In population genetics, fitness measures the reproductive success of a genotype or phenotype relative to others in the population.

Fitness determines which alleles are more likely to persist through generations and can include multiple components, such as survival, mating success, fertility, or any combination affecting contribution to the next generation.

Importantly, fitness depends on both the organisms’ biology and the environment.

Fitness landscapes

A populations’ fitness can be viewed as a dynamic landscape, you may have already come across fitness landscapes, first proposed by Sewall Wright in 1932.

In a fitness landscape genotypes correspond to points in sequence space, and their fitness determines the height of the landscape.

Figure 1. Taken from https://www.science.org/doi/10.1126/science.adh3860

The landscape itself can shift, where the same genotype can be beneficial in one environment but harmful or neutral in another.

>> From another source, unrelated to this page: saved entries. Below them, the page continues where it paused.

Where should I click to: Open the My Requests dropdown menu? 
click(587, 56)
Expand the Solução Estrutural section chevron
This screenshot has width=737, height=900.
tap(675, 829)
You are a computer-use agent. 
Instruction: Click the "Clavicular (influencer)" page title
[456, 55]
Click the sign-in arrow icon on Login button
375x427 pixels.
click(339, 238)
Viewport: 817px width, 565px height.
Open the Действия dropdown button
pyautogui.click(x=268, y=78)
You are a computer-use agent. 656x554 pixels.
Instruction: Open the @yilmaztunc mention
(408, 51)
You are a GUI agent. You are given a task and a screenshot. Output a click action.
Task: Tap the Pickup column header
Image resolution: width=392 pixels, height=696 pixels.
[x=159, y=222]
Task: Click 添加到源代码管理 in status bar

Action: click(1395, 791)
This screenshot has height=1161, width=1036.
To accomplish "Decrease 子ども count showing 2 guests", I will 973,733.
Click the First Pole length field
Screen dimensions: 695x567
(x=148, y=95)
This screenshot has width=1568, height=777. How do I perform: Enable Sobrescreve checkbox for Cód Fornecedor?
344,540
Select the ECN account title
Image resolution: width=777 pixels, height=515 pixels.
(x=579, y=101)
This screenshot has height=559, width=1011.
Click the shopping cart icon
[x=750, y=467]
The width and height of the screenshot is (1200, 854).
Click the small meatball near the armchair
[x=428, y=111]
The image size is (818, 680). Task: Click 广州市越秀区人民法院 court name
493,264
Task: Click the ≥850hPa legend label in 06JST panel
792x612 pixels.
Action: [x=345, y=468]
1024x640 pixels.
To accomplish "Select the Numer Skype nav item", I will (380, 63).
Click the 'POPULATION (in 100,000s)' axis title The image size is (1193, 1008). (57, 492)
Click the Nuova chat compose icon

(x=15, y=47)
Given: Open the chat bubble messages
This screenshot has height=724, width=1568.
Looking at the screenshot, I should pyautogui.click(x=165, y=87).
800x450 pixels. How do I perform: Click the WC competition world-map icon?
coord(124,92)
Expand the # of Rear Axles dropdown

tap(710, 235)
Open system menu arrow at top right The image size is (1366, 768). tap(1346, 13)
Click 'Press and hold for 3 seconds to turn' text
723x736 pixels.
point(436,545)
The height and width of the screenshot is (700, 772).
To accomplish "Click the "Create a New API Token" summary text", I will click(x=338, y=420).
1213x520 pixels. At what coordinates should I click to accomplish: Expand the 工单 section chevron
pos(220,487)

We could imagine, for example, that being a great swimmer has little to no reproductive benefit in the event of a sudden and wide spread drought.


Sequence space

Sequence space is the set of all possible genetic sequences, in other words, every change that could theoretically occur in a genome.

Not all changes are equally likely or biologically viable. Evolutionary forces determine which paths through sequence space are explored.

Constrained vs Unconstrained forces

Evolutionary forces can be broadly divided into deterministic forces, (which are guided by fitness and the environment) and stochastic forces (governed by randomness).

In this post we’ll think of these as constrained and unconstrained.

Unconstrained forces

Unconstrained forces are not guided by fitness, they allow populations to explore sequence space randomly:

Genetic drift: Where chance alone can alter allele frequencies in a population (see the previous post for a recap).

Mutation: Introduces novel genotypes.

Recombination: Creates novel combinations of alleles.

These random explorations of sequence space can lead to advantageous traits, depending on the environment.

Constrained forces

Under constrained forces, populations have less freedom to roam through sequence space. They are imposed by fitness and environmental pressures, guiding populations towards genotypes more likely to survive and reproduce.

Examples include:

Purifying selection: Also called negative selection, where deleterious alleles are removed from the population. It is evident in highly conserved genes or gene regions where changes are most harmful, such as conserved structural regions of functional proteins.

Balancing selection: Where diversity is maintained at a particular loci, for example at a host parasite-interface, where multiple alleles might be favoured to resist diverse parasite populations. Balancing selection can also include heterozygote advantage, where individuals with two different alleles have higher fitness than either homozygote at the same locus. Preserving variation keeps multiple peaks accessible in sequence space.

Episodic selection: Short-term shifts in selective pressures. This could occur during a sudden but temporary environmental change that pushes populations towards certain genotypes.

Background selection: Removes linked deleterious alleles and can shape diversity in other areas of the genome that aren’t under direct selection. As nearby neutral or slightly beneficial alleles are physically linked on a chromosome they are removed, reducing the size of sequence space.

Together, constrained and unconstrained evolutionary forces influence populations through time.

The interplay of free exploration and constraint ultimately determines the evolutionary trajectories of populations, shaping genetic variation over time.